Confess there exist days when you want to do nothing
But walk for miles of streets, not buying but looking,
Looking and blessing, and if they give you a river
To remind you still more fully of death and life,
You’ll note the ferries, the laboring barges, the bridges
And the speedboats. A material density
Whipped by energy. Here in the windy bay
A boatload of fishermen, maybe Italian,
Efficiently heave up ponderous netfuls
Of squirming bream together with eels,
Nipples and phalluses streaming
From the brine and now the sun is
Descending burning orange, the flaming
Blankets of clouds gathering to swallow it.
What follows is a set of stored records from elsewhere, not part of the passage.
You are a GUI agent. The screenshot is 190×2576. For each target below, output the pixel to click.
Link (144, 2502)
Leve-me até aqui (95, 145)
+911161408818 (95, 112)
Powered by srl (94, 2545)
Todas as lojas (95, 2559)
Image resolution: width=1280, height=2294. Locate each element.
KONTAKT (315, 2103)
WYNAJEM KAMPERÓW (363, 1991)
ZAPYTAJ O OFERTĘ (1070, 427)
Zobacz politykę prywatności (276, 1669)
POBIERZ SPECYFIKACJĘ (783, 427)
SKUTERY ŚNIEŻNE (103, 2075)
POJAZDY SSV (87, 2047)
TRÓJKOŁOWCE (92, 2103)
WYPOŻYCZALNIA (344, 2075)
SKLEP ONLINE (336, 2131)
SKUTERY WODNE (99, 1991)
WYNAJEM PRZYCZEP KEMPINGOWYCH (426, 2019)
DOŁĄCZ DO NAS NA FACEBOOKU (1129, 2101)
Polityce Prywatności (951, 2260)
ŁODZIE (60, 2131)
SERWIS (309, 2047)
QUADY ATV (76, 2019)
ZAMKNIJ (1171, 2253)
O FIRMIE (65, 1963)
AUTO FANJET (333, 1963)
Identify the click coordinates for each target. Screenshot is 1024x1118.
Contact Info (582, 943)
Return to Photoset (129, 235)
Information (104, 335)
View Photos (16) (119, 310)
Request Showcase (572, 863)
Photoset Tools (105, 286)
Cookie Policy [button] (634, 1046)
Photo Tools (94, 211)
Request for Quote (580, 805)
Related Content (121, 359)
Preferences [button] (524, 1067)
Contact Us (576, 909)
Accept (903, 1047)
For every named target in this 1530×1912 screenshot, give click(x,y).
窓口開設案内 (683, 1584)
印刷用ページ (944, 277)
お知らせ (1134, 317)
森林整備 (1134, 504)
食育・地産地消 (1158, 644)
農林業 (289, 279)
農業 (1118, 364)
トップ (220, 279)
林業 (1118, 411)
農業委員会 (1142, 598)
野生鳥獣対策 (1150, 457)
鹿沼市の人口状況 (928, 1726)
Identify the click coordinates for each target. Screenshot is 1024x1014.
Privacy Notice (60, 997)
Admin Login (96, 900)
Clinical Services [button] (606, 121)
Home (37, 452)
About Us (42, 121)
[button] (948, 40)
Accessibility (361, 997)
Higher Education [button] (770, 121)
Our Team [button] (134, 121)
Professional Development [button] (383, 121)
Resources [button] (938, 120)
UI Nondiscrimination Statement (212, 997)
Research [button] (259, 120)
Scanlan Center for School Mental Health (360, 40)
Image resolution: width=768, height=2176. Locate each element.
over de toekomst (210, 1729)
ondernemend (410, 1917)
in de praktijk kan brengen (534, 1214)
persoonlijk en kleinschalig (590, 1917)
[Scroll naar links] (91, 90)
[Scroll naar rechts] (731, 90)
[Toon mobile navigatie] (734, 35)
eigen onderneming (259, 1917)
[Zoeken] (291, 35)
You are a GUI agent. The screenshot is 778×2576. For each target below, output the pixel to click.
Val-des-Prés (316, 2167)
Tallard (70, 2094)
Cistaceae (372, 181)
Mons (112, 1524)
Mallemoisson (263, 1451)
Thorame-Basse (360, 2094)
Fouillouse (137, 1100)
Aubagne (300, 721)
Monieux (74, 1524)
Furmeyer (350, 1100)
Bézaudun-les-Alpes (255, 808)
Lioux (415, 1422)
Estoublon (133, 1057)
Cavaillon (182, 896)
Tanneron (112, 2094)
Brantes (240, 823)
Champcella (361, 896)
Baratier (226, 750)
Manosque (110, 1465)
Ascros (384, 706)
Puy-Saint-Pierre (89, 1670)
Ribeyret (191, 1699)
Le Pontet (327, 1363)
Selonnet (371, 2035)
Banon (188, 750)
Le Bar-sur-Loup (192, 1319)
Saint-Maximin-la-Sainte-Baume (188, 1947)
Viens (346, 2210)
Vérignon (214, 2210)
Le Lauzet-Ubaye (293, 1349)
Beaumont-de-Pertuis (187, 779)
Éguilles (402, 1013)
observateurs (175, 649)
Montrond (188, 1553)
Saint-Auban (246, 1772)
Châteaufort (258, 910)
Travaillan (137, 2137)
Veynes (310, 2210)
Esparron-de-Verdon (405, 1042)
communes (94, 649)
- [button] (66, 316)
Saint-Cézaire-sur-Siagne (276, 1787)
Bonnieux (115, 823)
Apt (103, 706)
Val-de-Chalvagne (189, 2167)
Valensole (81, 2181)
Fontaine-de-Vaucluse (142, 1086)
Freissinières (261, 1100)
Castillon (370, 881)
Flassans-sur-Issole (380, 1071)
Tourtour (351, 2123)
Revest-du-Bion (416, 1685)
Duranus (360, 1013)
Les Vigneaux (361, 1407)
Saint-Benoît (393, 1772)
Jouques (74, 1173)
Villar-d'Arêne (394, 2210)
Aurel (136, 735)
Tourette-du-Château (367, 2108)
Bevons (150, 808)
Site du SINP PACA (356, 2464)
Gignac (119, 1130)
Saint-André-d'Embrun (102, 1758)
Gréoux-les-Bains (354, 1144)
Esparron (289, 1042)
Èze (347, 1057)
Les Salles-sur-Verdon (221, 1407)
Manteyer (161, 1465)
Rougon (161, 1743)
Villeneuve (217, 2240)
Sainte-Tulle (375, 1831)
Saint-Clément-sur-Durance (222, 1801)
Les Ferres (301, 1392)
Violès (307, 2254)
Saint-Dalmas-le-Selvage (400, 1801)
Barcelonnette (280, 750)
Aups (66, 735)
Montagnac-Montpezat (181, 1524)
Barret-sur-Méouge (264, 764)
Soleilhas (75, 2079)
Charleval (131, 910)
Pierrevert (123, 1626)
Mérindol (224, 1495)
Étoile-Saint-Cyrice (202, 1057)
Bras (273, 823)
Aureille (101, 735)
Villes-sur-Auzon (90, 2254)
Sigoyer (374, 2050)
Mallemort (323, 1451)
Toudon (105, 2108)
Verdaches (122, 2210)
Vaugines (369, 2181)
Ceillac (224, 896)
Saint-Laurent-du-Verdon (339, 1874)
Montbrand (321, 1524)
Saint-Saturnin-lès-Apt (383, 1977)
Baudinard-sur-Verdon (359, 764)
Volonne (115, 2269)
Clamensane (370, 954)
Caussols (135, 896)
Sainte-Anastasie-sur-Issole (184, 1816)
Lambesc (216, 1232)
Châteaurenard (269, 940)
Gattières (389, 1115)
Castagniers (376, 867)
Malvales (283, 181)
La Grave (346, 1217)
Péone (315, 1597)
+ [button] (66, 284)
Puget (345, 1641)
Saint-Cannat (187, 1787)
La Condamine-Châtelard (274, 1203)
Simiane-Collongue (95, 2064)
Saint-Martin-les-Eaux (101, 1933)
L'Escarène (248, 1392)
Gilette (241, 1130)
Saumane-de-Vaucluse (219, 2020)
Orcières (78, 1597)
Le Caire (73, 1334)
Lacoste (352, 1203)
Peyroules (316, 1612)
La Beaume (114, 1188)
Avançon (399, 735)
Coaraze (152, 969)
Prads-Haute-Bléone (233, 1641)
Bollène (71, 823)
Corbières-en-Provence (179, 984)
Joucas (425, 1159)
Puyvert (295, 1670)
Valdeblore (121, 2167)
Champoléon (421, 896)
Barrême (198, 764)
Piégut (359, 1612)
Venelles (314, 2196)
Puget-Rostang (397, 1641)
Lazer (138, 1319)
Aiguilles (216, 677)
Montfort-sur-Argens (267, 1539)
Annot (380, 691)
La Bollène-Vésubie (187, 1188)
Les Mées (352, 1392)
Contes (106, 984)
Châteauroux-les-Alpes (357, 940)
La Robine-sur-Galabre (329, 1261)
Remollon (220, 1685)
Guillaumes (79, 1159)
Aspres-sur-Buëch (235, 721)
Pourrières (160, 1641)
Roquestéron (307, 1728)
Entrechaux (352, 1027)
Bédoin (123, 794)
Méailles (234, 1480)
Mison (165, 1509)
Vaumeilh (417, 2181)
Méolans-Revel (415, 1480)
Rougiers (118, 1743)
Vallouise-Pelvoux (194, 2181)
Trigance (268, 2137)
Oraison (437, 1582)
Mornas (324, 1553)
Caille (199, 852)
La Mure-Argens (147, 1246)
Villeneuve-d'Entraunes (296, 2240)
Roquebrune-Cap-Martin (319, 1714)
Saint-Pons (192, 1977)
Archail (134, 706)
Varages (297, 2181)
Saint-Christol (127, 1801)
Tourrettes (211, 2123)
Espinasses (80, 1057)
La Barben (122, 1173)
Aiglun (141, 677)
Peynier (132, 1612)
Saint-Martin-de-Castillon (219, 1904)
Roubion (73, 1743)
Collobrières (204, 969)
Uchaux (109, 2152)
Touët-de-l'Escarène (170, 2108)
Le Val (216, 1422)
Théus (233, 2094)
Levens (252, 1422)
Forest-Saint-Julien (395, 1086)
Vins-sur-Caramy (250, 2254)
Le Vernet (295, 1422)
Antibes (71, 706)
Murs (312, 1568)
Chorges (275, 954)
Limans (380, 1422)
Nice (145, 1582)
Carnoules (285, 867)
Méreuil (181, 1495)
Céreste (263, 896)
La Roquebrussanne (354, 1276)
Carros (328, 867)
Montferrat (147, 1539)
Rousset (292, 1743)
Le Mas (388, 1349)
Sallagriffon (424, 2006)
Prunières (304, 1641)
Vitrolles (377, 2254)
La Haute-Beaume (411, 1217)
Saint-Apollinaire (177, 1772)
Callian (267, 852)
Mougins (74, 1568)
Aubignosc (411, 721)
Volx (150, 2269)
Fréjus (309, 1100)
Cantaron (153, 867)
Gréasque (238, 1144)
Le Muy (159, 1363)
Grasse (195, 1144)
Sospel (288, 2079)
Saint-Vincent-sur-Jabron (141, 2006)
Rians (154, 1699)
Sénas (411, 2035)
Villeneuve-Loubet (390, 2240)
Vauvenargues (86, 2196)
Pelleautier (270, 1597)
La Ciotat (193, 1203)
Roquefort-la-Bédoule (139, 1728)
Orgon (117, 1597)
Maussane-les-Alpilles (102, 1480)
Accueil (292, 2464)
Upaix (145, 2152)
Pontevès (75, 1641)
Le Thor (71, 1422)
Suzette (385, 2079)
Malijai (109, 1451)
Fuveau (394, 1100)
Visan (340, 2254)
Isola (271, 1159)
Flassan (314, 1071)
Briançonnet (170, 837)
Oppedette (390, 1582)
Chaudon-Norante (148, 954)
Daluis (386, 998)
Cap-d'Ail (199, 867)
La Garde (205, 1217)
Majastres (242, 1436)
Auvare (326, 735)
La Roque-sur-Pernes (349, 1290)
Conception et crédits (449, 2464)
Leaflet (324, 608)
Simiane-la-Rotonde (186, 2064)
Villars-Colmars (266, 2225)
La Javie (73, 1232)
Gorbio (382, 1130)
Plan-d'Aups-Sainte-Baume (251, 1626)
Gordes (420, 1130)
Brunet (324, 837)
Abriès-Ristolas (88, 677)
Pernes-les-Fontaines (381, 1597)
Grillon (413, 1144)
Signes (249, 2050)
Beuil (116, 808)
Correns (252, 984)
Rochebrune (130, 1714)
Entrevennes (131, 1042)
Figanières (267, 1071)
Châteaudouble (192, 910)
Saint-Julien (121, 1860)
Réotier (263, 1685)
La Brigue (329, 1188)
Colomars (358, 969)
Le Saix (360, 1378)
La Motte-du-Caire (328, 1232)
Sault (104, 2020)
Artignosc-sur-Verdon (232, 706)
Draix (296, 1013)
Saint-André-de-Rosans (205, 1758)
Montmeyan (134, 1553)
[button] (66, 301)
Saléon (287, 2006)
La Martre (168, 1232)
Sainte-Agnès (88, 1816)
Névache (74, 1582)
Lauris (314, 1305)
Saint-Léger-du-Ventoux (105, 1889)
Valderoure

Your body leans against a railing,
Your eyes are like arms pulling the sensations in,
Your heart is completely pierced.
The orange sun lights the indifferent waves
The wooden boat rocks, surrounded by ocean
All is in fact natural calm and passionless
Except the tugging sailors, the frantic fish–
“O always moving brine upon which we ride
O setting tremendous sun
O stinging cold
O edge of city
O slapping water and spume caught by the air.
Jalal ad-Din Muhammad Balkhi, known as Rumi, was born in 1207 north of the Oxus river, in Persian-speaking Central Asia.
So your assignment is to pick one of the following lines from Rumi, and using it as an opening line, write a a poem.
Here are the quotes (If you don’t want to use any of these quotes you can go online and find another one).
1: Sell your cleverness and buy bewilderment.
2: Since you will come and throw kisses at my tombstone later why not give them to me now?
3: When the soul lies down in the grass
4: When I am with you, everything is prayer.
5: Love is an emerald.
6: Live life as if everything is rigged in your favor.
7: No man hath ever seen a soul.
8: When your heart becomes the grave of your secrets,
9: Let silence take you to the core of life.
10: You were born with wings, why prefer to crawl through life?
11: Why do you stay in prison when the door is so wide open?
12: You are not a drop in the ocean. You are the entire ocean in a drop.
13: Darkness is your candle.
14: I have become a Rose petal and you are like the Wind for me.
15: We are the mirror, as well as the face in it.
16: I am the willow’s shadow.
17: You are also out walking in a field at dawn.
18: The birds sing suddenly and all at once.
19: The Rose speaks openly to the Nightingale.
20: Because I cannot sleep…
Your poem should be between 100 and 200 words, and can be any form. It can rhyme or not, as you choose.